O filme dirigido por Neil Burger (do manipulador e bobinho O Ilusionista, com Edward Norton) não quer ser uma nova versão de Fausto de Goethe, longe disso! Nem chega a ser o verdadeiro Mefistófeles um personagem mais episódico vivido por Robert De Niro (em mais um desempenho dispensável nesta sua fase de “regressão artística” – como diz o colega da crítica carioca João Marcelo).
Para dar uma idéia sobre o que é este filme poderíamos dizer que chega às raias do trash em uma cena de porradaria perto do final quando ‘Eddie’ precisa de mais uma dose da tal substância – e de qualquer jeito - mas a última pílula disponível no momento acabou de ser usada por um brutamontes que quer vê-lo em pedacinhos. O recurso usado para conseguir o princípio ativo é igualmente dispensável em seus exageros. Afinal, o título promete a verdade, nada mais do que a verdade: tudo é exagerado e sem limite. Se fosse para falar sério, falaríamos da hybris, desmesura, descomedimento: a falha trágica dos gregos e suas tragédias. Mas o buraco do filme é bem mais embaixo, jamais acima. Por exemplo, a estrutura do roteiro é já demais manjada: aquela coisa de começar em um momento-chave de tensão e suspense para um longo flashback explicativo de como as coisas chegaram àquele ponto que é retomado dali para frente, já perto do desfecho da história.
=======
**EXERCÍCIO A:** Imprima sem nenhuma mudança os registros, começando na linha que contém "Click the 15:30 time axis label" e parando no fim dos registros, com as duas pontas incluídas. Deixe as imagens de fora.
A crítica de cinema e os registros não têm nenhuma relação entre si.

Uma sequência de registros
=======
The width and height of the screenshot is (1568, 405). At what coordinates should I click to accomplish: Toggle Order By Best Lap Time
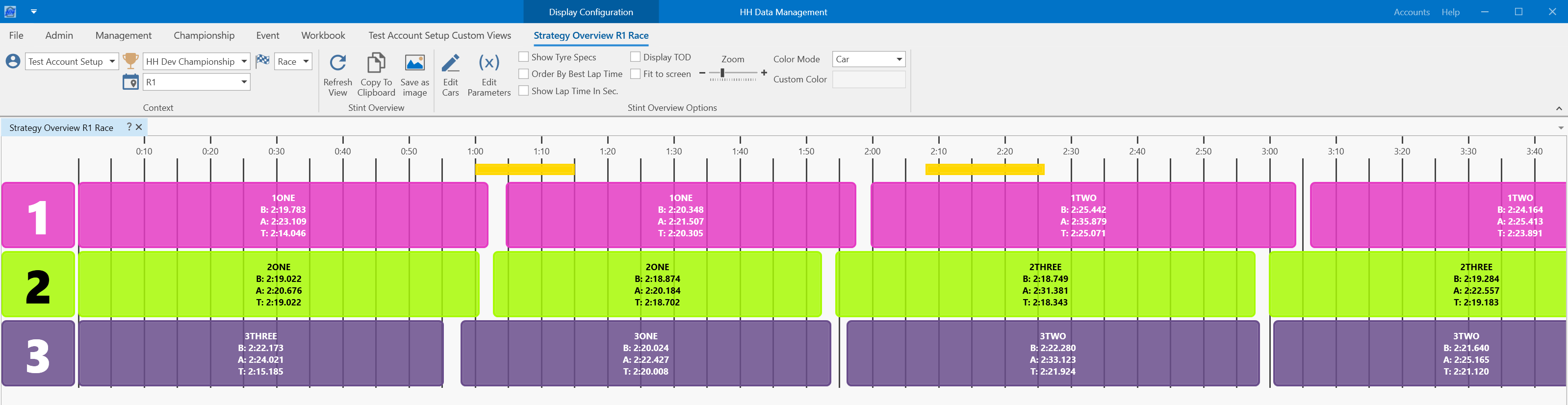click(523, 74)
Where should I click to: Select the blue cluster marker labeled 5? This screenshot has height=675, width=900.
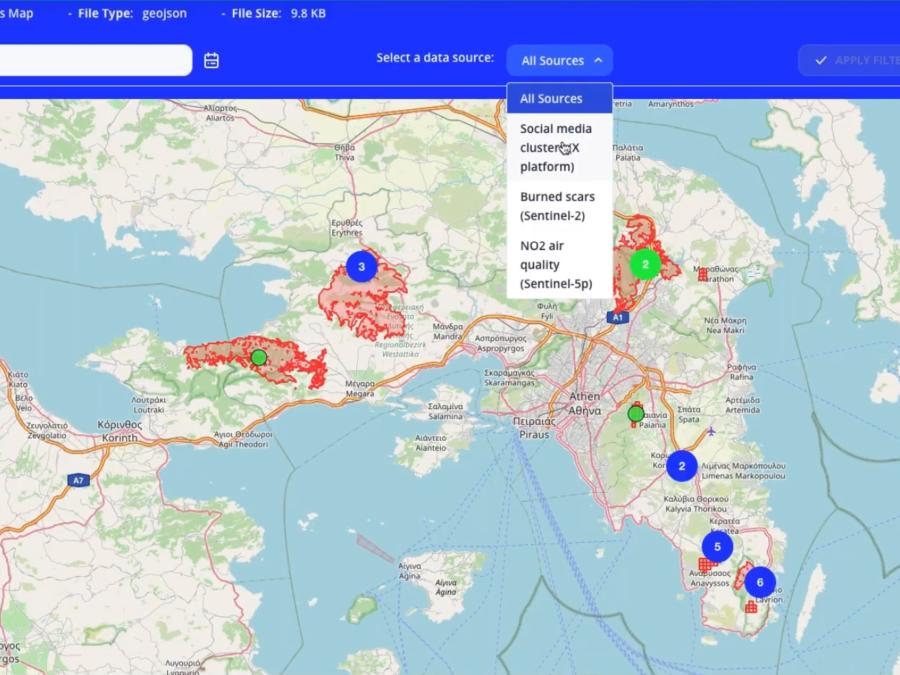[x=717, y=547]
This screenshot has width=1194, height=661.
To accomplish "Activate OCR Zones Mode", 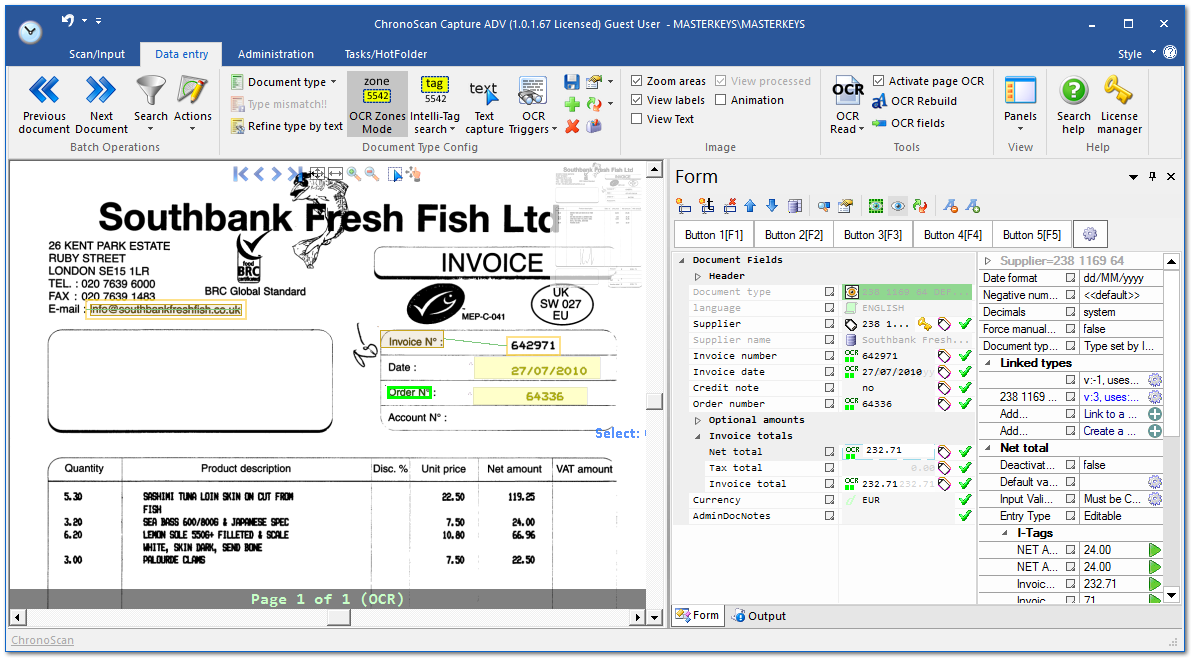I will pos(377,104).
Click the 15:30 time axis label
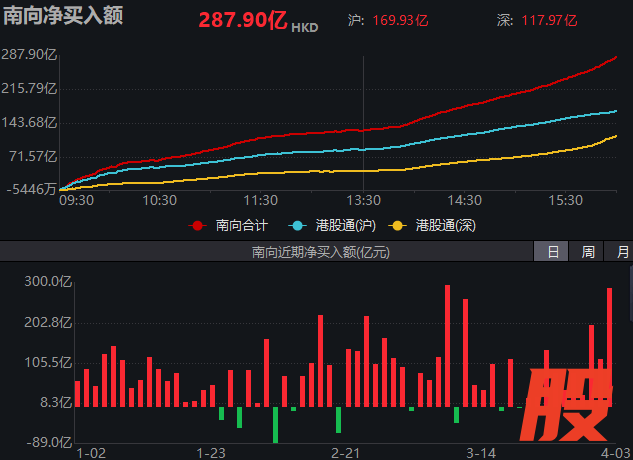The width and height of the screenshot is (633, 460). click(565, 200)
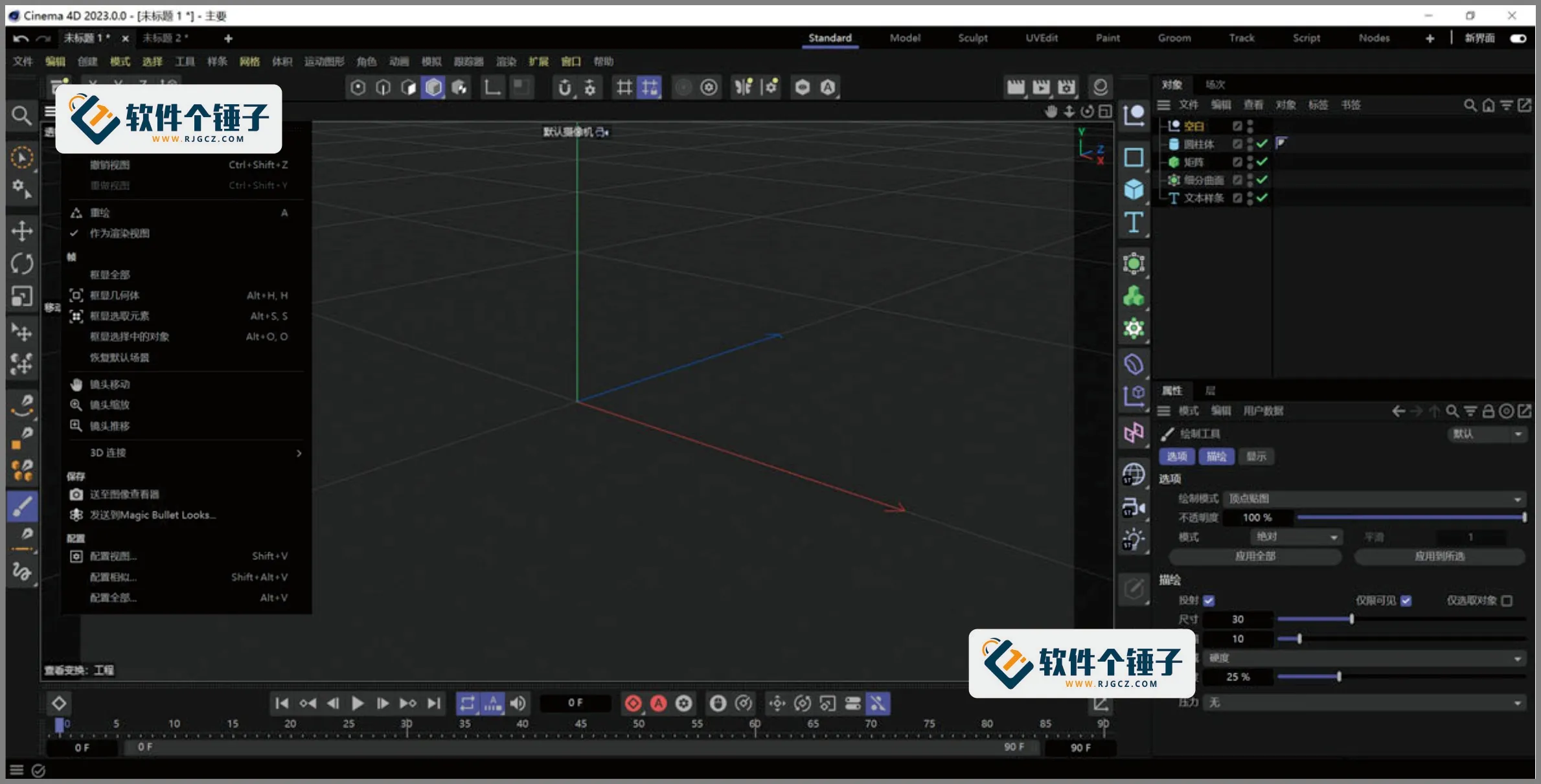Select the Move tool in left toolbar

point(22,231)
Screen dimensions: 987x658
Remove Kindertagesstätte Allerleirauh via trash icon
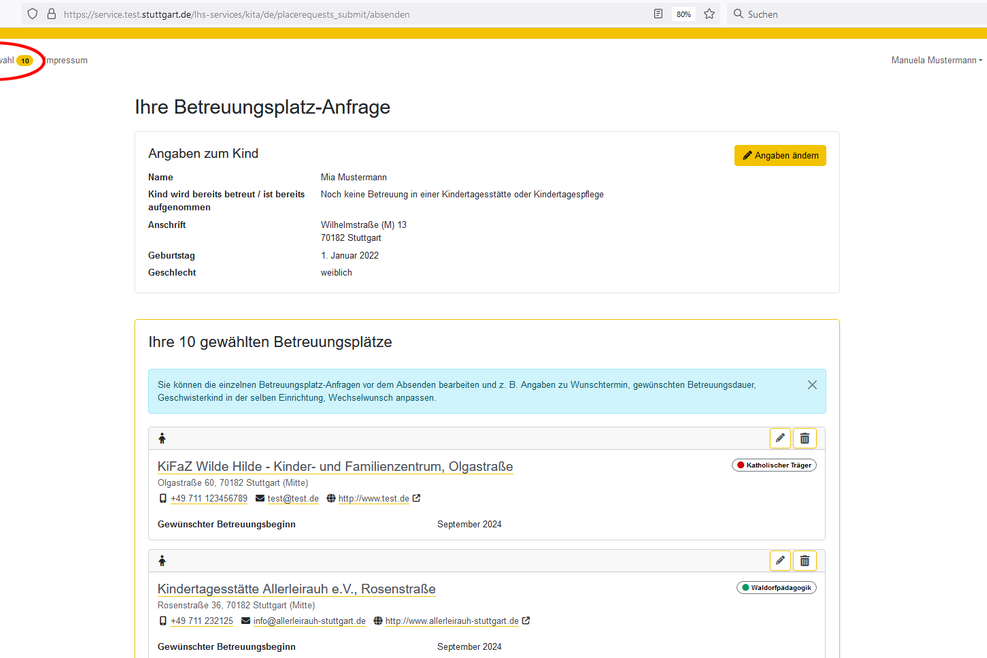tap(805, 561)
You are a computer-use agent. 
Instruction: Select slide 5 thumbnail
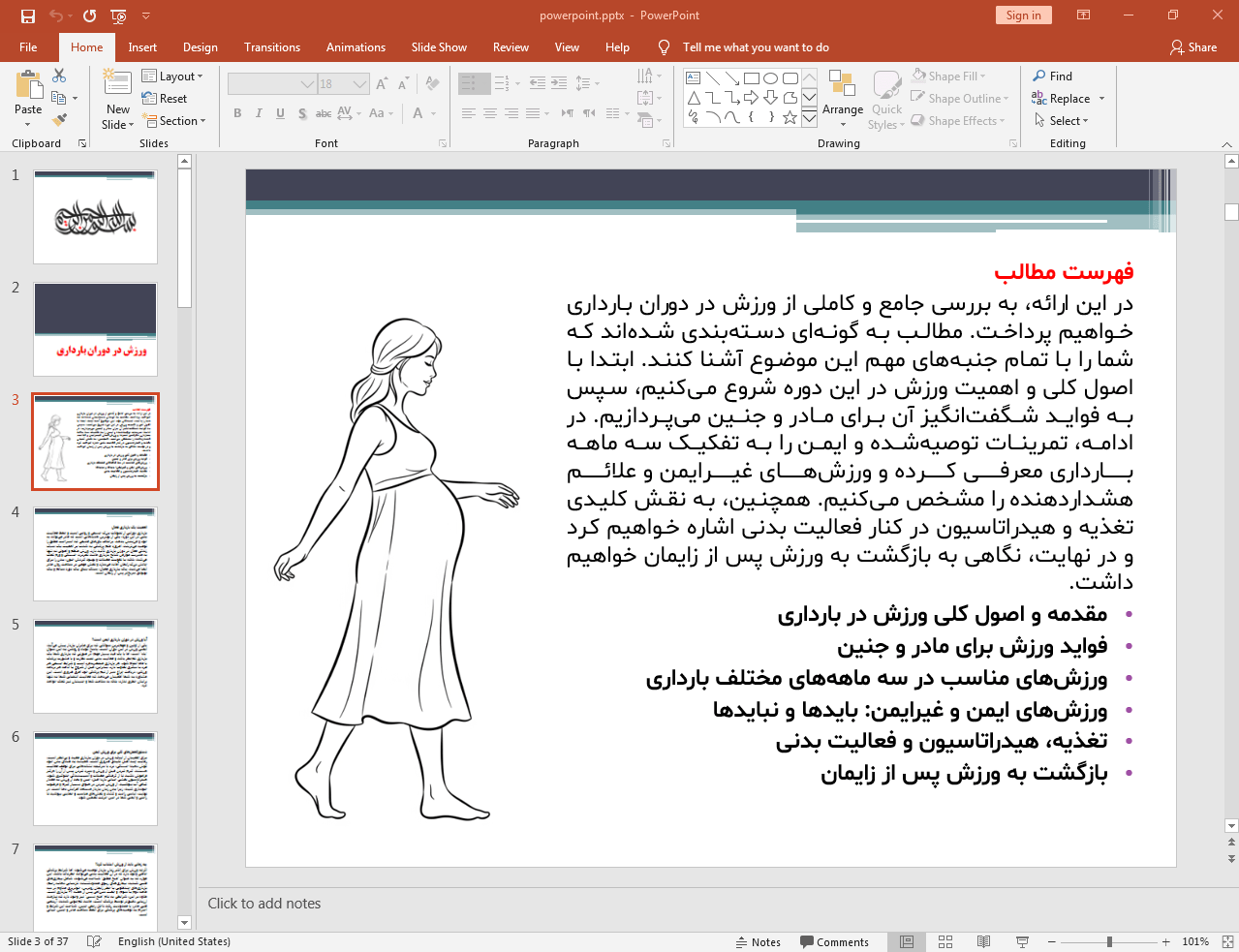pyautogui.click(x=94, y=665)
=======
**EXERCÍCIO B:** Segundo a crítica, quem dirigiu o filme?

**RESULTADO A:**
Click the 15:30 time axis label
The width and height of the screenshot is (633, 460). click(565, 200)
Select the Move tool in left toolbar

point(22,231)
Screen dimensions: 987x658
Remove Kindertagesstätte Allerleirauh via trash icon
tap(805, 561)
You are a computer-use agent. 
Instruction: Select slide 5 thumbnail
pyautogui.click(x=94, y=665)

**RESULTADO B:** Neil Burger.